## Exercise objective
Omit any pictures, and restate word for word only the lines from the one with "You are a computer-use agent." through the end of the data below.

Pixel coordinate grounding data
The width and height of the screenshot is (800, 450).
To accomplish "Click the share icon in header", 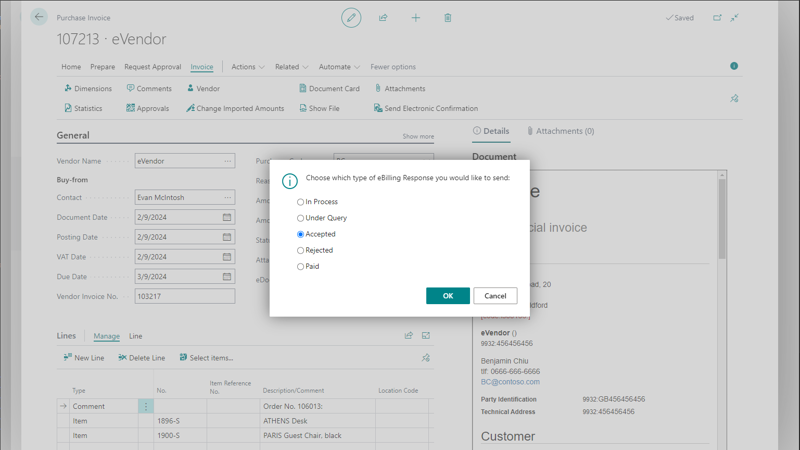I will [383, 18].
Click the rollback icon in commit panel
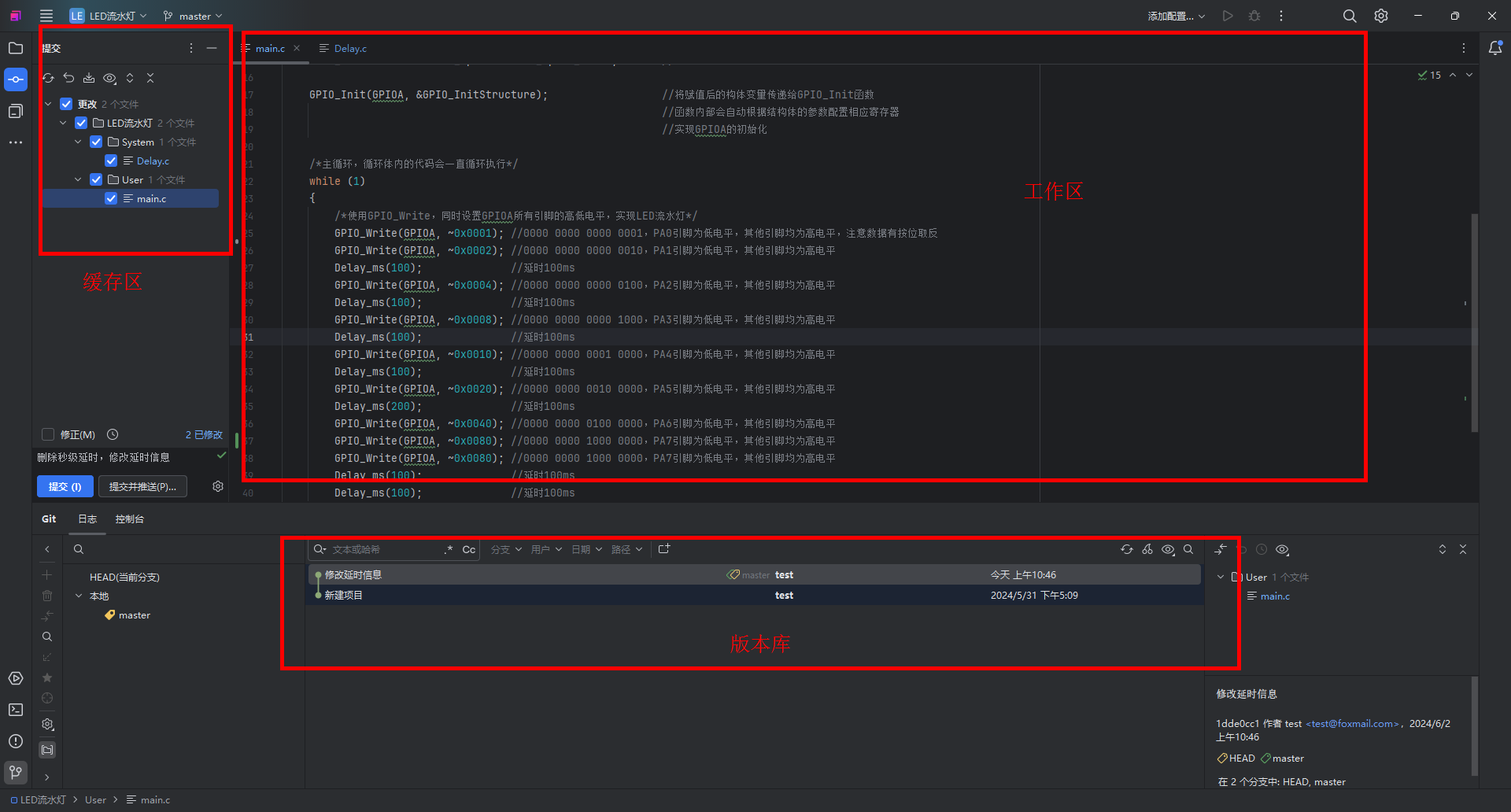Image resolution: width=1511 pixels, height=812 pixels. pos(68,78)
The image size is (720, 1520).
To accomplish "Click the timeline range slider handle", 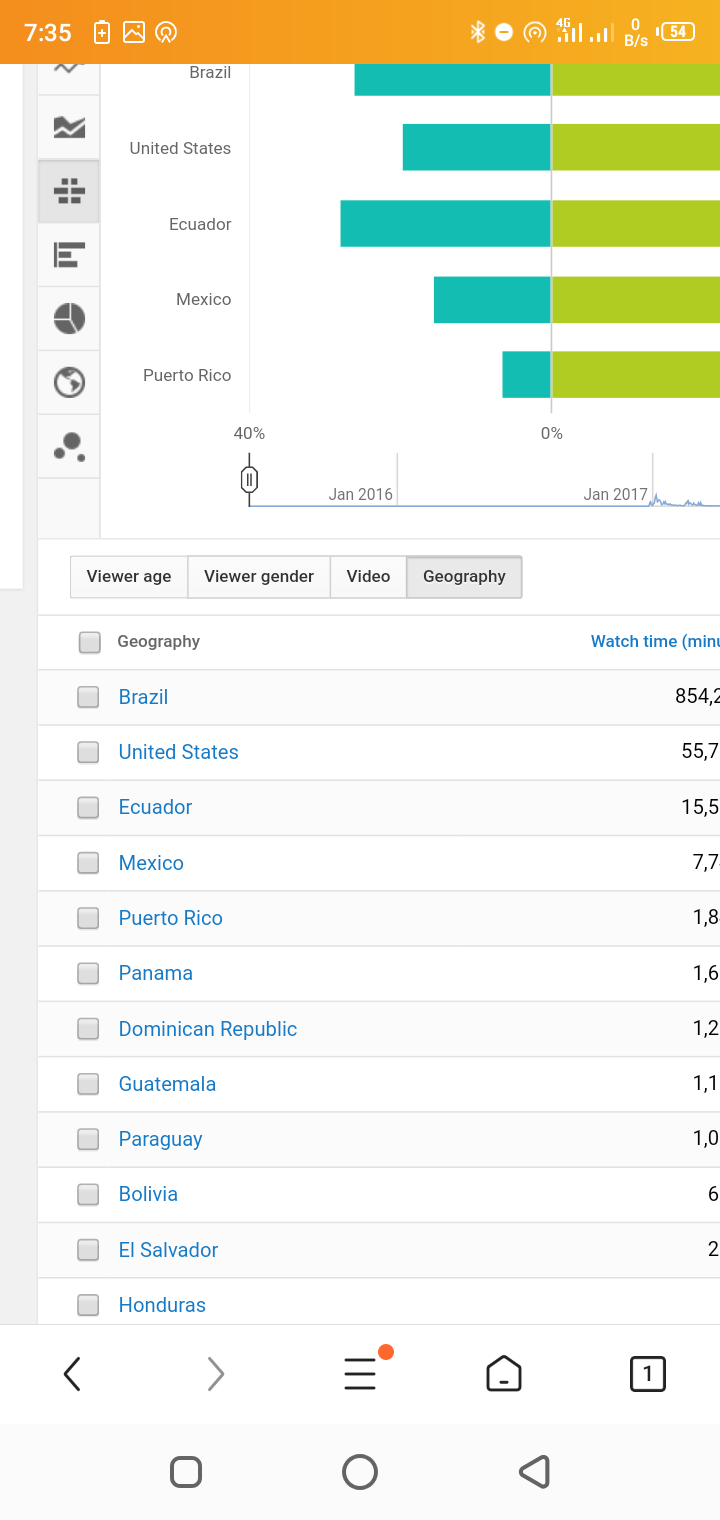I will (x=250, y=480).
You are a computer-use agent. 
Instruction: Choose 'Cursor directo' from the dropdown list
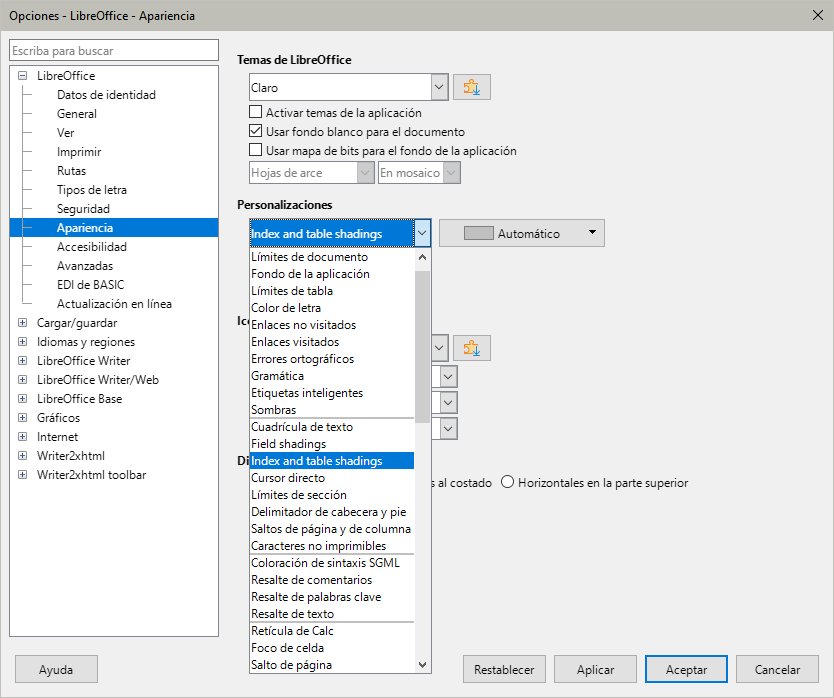tap(288, 478)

## Written response
You are a computer-use agent. 
Instruction: Choose 'Cursor directo' from the dropdown list
tap(288, 478)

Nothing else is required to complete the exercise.